2.1.2.     Ireland’s National COVID app (launched in late June) will allow those with confirmed COVID-19 to anonymously warn their contacts. The app also allows symptoms to be reported and is fully integrated with the contact tracing system. To protect privacy the government has made assurances that data will only be use for the stated purposes and the system will be dismantled after the crisis. Irish GPs use a separate web-based survey tool to report positive cases allowing rapid tracking of emerging clusters. Ireland’s T&T also uses standard text messages to remind those self-isolating to stay at home, and to manage testing appointments.

 

2.1.3.     Spain uses a symptom reporting app that can be tailored by each region, facilitating self-diagnosis and providing advice to citizens. A Spanish app based on the DP-3T (the decentralised protocol compatible with Google/ Apple operating systems) is being trialled currently. The app user instructions assure Spanish citizens that it protects their anonymity - by not collecting personal details - that it provides discretion – by not revealing to contacts where potential infection occurred - and that the app provides a means to discontinue usage at any time.

 

2.1.4.     Germany launched a similar app nationwide in Mid-June. The German app recognizes close contacts of more than 15 min via Bluetooth by sending short-term identification numbers. The information is stored as an encrypted data on the owner’s phone. The data will be deleted automatically after a fortnight.
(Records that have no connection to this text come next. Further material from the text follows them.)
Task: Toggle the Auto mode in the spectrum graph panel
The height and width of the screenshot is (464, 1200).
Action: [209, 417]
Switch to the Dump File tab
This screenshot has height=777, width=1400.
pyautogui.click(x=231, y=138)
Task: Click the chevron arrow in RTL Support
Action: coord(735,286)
A separate web app is available in Germany to facilitate self-diagnosis and access information on further steps where infection is suspected.

 

2.1.5.     In South Africa, community health workers undertaking door-to-door screening in vulnerable locations use an app to allow screening data and symptoms to be transmitted to a central database in real time, while an app for public use is in development. Detailed personal information of cases and contacts, including mobile phone location data is maintained on a Department of Health database and privacy safeguarded by the disaster management act regulations and a designated judge. The information contained in the database will be de-identified and or destroyed within six weeks of the National state of disaster being declared over.

 

2.1.6.     Considering differences across the four nations the UK, the Scottish and Welsh governments endorse their publics to use a COVID-19 symptom tracking app developed through collaboration between a Kings College London and commercial developer, ZOE. The app allows self-reporting of symptoms which, when centrally collated, can provide data on disease incidence and facilitate responses by healthcare systems. Northern Ireland’s government has developed and released an app that appears to provide similar functionality. The Department of Health and Social Care has not formally endorsed this app for use in England, although it has been widely downloaded.

 

2.2.       We recommend that independent reviews of the practices established in the above countries be undertaken with the aim of providing a suite of mobile technologies for rapid use in England. These should provide individuals with access to an algorithm for self-diagnosis, health advice, and onward guidance for confirmatory testing, as well as rapid and automated alerting of contacts at risk of infection.